The Adventure Comes to an End

Fifteen or more years ago, when I would have a bad day at work, I would jokingly say "I'm going to chuck it all and move to New Zealand and raise sheep!"

Twelve years ago, when W was reelected president, I started investigating immigration options in Canada - and New Zealand.

Three years ago, Bobby and I started talking seriously about possibly moving to New Zealand.

Two and a half years, Bobby and I, along with Mike C. and Todd, journeyed to New Zealand for vacation and scouting trip.

One and a half years ago, I moved in New Zealand to start getting things set up for Bobby to join me a few months later.

Today, I gave my notice at my job.
I'm moving back to Columbus mid- to late-August.

This was such a hard decision to make. I really, really love working at Vista. But my personal life has become too much of a struggle without Bobby. I just don't feel the thrill of being here anymore. I'm lonely and terribly depressed and I don't see that ever changing while I'm here. Not to mention how expensive everything is here, especially housing. I am paying more, even after currency conversion, for my one bedroom apartment here than I pay on my mortgage for my 2 story house in Columbus. And buying is completely out of the question, since the price for an entry level "starter home" is now averaging $600,000 (in NZ dollars).

So this week I finally made the decision to move back. My apartment lease is up on August 15, so that was a big driving factor. Instead of renewing a lease or moving to another place, I think it's time to go home.

Last night, I slept like a rock. And had the most bizarre epic dream. In one part, I was preparing to perform (sing) in a talent show.

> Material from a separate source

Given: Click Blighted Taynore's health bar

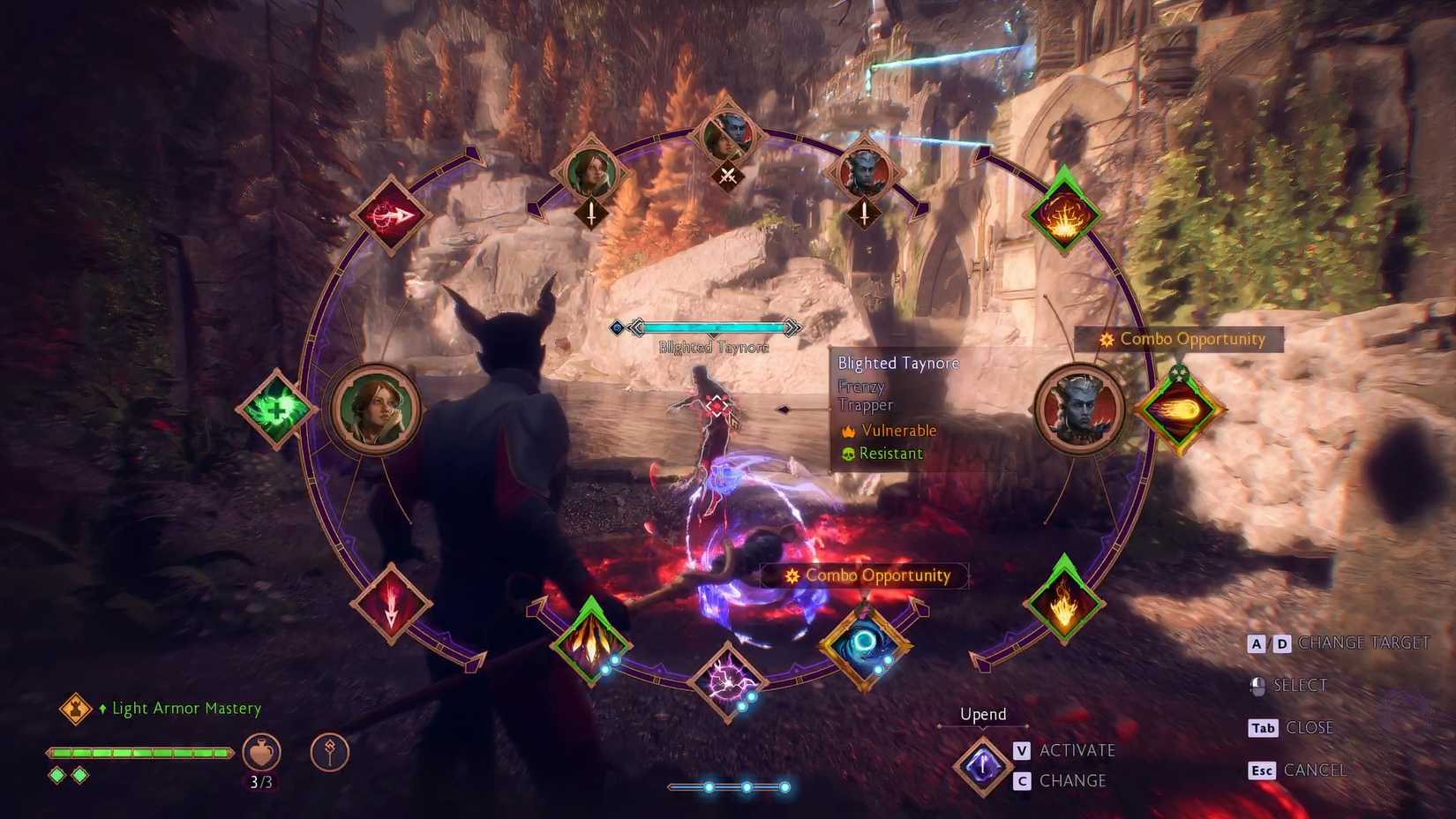Looking at the screenshot, I should 715,327.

And for my costume, I was wearing some bizarre take on Wendy (from the restaurant company where I used to work). And I was SO happy in the dream. After waking up and thinking it through, I put together that the singing and the Wendy's symbol were things that were very familiar to me.  And those familiar things were making me very happy. And so being among familiar things is what I need. (NOTE this does NOT mean I am returning to work at Wendy's). I need my family and my friends and my house and my kids.

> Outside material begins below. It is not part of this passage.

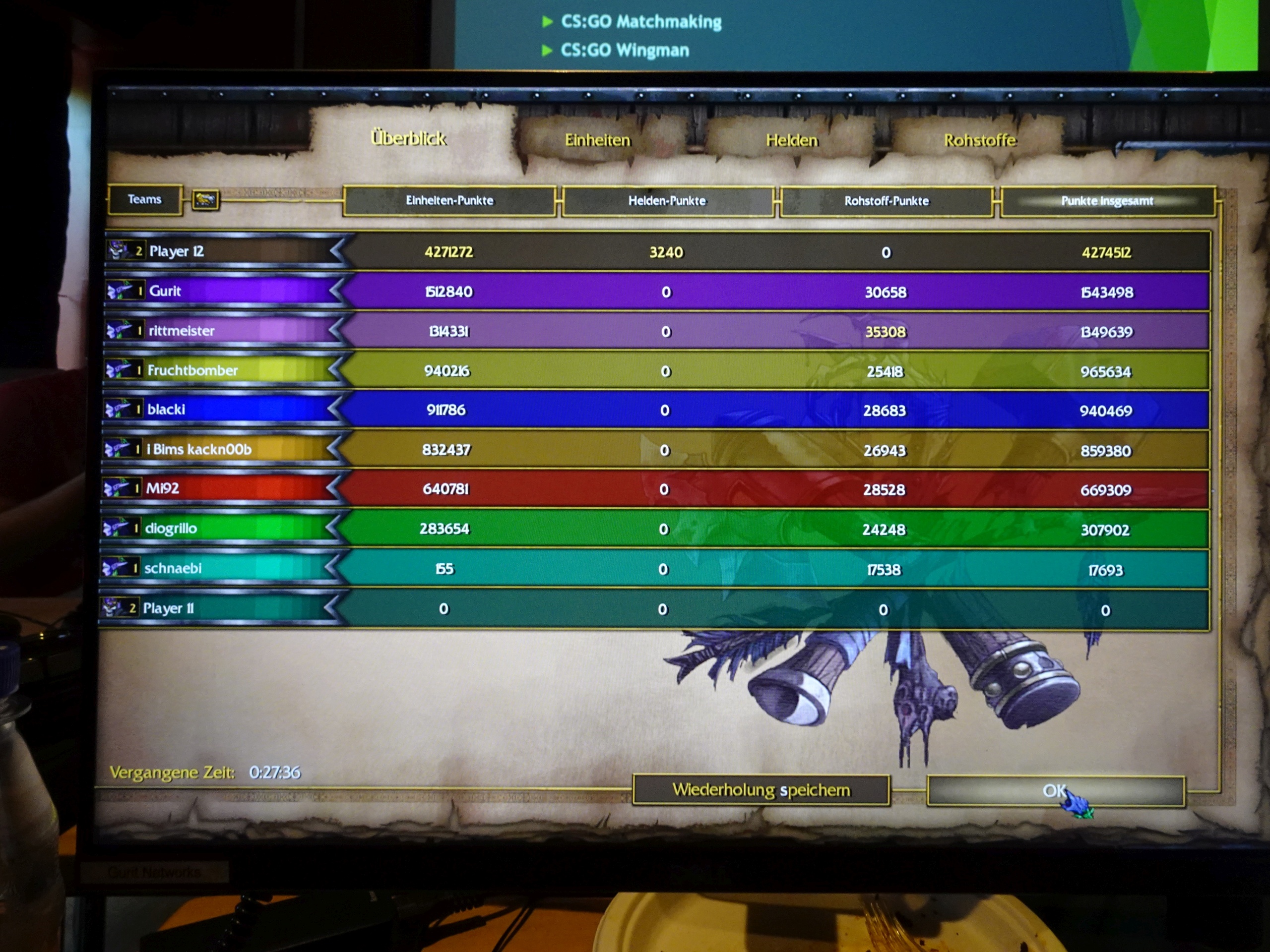
Task: Open the Einheiten tab
Action: [x=597, y=140]
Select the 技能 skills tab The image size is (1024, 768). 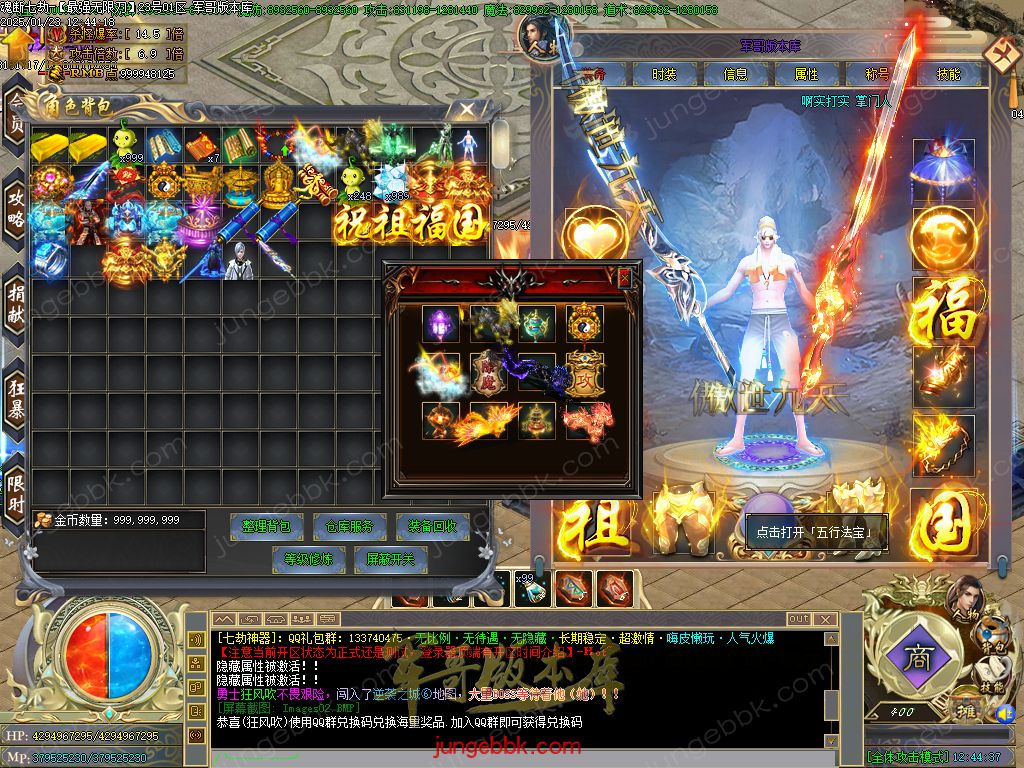tap(948, 74)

It is going to be so difficult to say goodbye to my Vista family. They have been such great people to work with. And they've provided me so much support after Bobby's death. But I really feel like this is what I need to do - and everyone seems to understand completely.

So the next few weeks will be interesting. Trying to offload some of the things I've bought while here. Shipping a bunch of stuff (mostly books and clothes) back. Trying to find a job in Columbus (I would appreciate any leads or help in this matter!).

Stay tuned...

1 comment:

  1. Columbus is a great place and I totally understand your need and reasoning behind doing what you are doing. Also financially I think Columbus would probably be better for you and in actual fact provide you more opportunity. Have you tried reading into local ads or groups on social media? There are usually people willing to help with things like that or at least someone who can point you in the right direction.